Figure 5. Expansion of the long-term CD8⁺ T cell effector and central memory response after immunization with various forms of Rv3619c on 8 weeks post challenge with M. tb Lymphocytes isolated from spleens of animals belonging to various immunized groups were stained for expression of CD44, CD62L, on CD8⁺ T cells and analyzed by flow cytometry.

(A) The dot plot graphs in upper panel representing BCG (a), Sham (antigen free) archaeosome as control (b), Free Rv3619c Ag (c), Sham archaeosome + free Rv3619c, a physical mixture (d), Archaeosome entrapped Rv3619c Ag (e), and isotype control (f). The lower panel indicates the population of CD44 and CD62L^low/high on gated CD8⁺ T cells of corresponding upper panel. Bars indicate the total number of CD8⁺ T cells expressing CD44^highCD62L^low/high (B), The data were analyzed with the Student's t test and are shown as the means (±S.D.) of 2 independent experiments.

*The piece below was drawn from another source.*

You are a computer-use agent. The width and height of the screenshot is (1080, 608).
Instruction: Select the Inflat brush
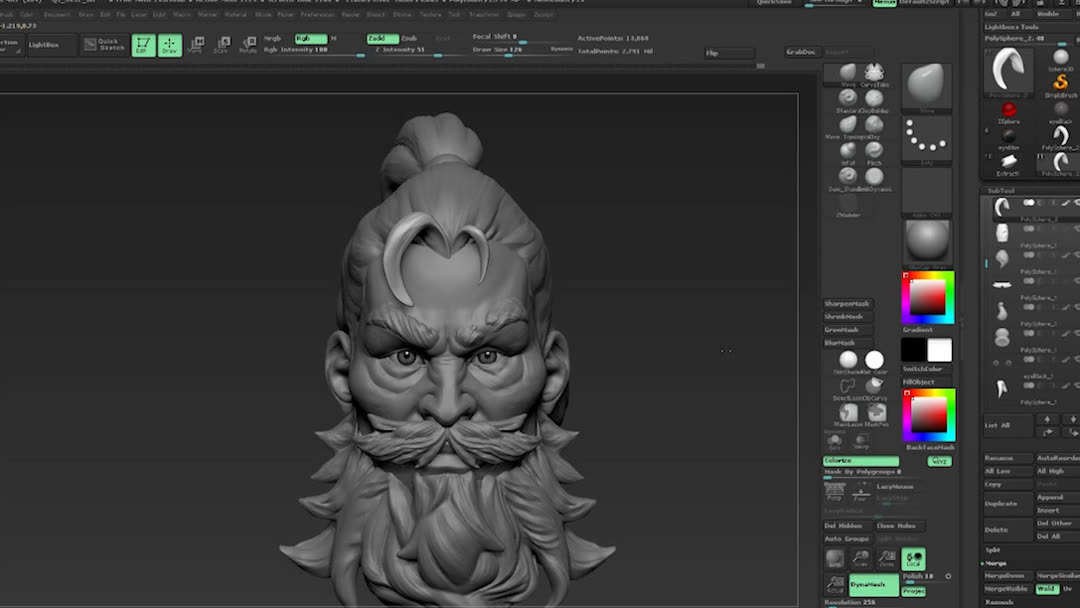click(846, 151)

Archaeosome encapsulated Rv3619c Vs BCG p<0.001 CD8⁺ (CD44^high, CD62L^low and CD62L^high); physical mixture of sham archaeosome and free antigen Vs BCG p<0.05 (CD8⁺CD44^high, CD8⁺CD62L^low), p = NS (CD8⁺CD62L^high); archaeosome encapsulated Rv3619c Vs free Rv3619c Ag p<0.001 CD8⁺ (CD44^high, CD62L^low and CD62L^high).